───── Extracted records

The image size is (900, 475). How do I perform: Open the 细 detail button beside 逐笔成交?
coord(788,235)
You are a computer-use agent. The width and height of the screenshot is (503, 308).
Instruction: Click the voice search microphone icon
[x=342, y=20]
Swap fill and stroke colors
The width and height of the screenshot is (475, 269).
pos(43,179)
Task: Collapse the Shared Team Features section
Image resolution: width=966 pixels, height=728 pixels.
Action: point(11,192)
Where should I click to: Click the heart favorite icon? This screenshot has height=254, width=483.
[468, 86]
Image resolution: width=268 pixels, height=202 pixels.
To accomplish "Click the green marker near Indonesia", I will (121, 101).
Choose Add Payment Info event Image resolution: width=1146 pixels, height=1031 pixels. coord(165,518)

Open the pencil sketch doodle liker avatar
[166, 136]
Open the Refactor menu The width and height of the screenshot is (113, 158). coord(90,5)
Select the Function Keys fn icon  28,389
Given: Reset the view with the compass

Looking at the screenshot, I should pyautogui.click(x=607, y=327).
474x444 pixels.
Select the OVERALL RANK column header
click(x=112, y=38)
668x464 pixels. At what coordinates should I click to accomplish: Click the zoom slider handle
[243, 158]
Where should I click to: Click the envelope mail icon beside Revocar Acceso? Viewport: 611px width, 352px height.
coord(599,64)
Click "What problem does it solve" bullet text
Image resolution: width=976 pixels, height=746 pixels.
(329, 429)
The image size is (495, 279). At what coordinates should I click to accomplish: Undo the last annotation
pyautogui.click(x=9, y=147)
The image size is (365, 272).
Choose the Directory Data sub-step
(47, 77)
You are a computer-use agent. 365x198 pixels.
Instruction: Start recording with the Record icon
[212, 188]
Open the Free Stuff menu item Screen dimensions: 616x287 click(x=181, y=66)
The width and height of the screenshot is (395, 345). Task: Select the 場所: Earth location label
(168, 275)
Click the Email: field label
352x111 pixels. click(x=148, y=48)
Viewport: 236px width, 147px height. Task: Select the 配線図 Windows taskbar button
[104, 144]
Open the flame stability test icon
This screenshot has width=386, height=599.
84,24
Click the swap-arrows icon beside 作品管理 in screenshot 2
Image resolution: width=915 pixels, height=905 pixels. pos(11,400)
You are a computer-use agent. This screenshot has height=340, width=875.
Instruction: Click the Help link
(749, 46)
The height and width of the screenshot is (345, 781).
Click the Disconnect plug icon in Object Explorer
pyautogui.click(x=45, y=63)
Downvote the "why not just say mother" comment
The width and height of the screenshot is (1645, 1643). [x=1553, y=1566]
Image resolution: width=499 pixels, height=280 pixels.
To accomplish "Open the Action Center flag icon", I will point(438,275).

──────────

**Prompt**
If a line of the listing above holds the string "will", copy it.

**Task solution**
To accomplish "Click the green marker near Indonesia", I will (121, 101).
To accomplish "Open the Action Center flag icon", I will point(438,275).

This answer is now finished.